Segment Start: The records
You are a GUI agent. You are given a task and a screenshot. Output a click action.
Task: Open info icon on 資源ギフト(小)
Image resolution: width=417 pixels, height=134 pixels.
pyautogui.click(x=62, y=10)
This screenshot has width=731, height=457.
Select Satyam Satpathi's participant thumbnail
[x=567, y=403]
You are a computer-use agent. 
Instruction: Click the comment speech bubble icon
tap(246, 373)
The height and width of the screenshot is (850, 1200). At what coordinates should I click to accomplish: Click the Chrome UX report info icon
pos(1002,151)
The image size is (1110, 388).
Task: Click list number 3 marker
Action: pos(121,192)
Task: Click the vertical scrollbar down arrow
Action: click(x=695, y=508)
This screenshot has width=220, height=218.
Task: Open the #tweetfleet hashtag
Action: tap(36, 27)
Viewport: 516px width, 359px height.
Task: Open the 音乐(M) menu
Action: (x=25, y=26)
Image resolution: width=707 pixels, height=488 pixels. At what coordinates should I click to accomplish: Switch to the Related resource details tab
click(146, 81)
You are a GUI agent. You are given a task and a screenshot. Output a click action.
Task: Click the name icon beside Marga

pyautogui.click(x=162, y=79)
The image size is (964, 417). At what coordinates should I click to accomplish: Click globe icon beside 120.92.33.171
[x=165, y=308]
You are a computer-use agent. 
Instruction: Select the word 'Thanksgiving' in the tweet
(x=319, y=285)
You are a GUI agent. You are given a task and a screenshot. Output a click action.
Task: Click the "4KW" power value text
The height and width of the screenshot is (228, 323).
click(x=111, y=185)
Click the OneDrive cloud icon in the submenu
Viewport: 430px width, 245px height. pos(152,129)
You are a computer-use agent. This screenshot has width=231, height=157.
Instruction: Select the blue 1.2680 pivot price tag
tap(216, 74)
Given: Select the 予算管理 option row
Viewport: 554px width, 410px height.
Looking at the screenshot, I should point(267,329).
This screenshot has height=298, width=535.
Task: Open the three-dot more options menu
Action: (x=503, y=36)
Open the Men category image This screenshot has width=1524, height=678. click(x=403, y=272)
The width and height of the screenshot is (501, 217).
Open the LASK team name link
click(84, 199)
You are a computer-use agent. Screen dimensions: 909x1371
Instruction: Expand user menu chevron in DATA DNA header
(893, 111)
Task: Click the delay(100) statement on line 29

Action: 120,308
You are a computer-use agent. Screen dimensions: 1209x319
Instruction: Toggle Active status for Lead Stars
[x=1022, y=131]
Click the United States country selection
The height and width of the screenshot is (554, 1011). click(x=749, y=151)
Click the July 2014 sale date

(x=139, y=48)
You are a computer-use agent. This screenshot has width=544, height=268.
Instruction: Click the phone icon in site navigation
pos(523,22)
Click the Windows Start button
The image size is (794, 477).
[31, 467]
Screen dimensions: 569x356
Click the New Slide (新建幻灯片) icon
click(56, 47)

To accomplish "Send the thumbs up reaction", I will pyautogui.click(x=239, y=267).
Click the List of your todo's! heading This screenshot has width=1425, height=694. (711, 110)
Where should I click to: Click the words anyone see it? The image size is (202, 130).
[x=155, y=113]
Segment End: The records
▶ _Goal of the exercise_: Search the listing for the word "dimensions" and return each line that holds it.

▶ _Result_:
You are a computer-use agent. Screen dimensions: 909x1371
You are a computer-use agent. Screen dimensions: 1209x319
Screen dimensions: 569x356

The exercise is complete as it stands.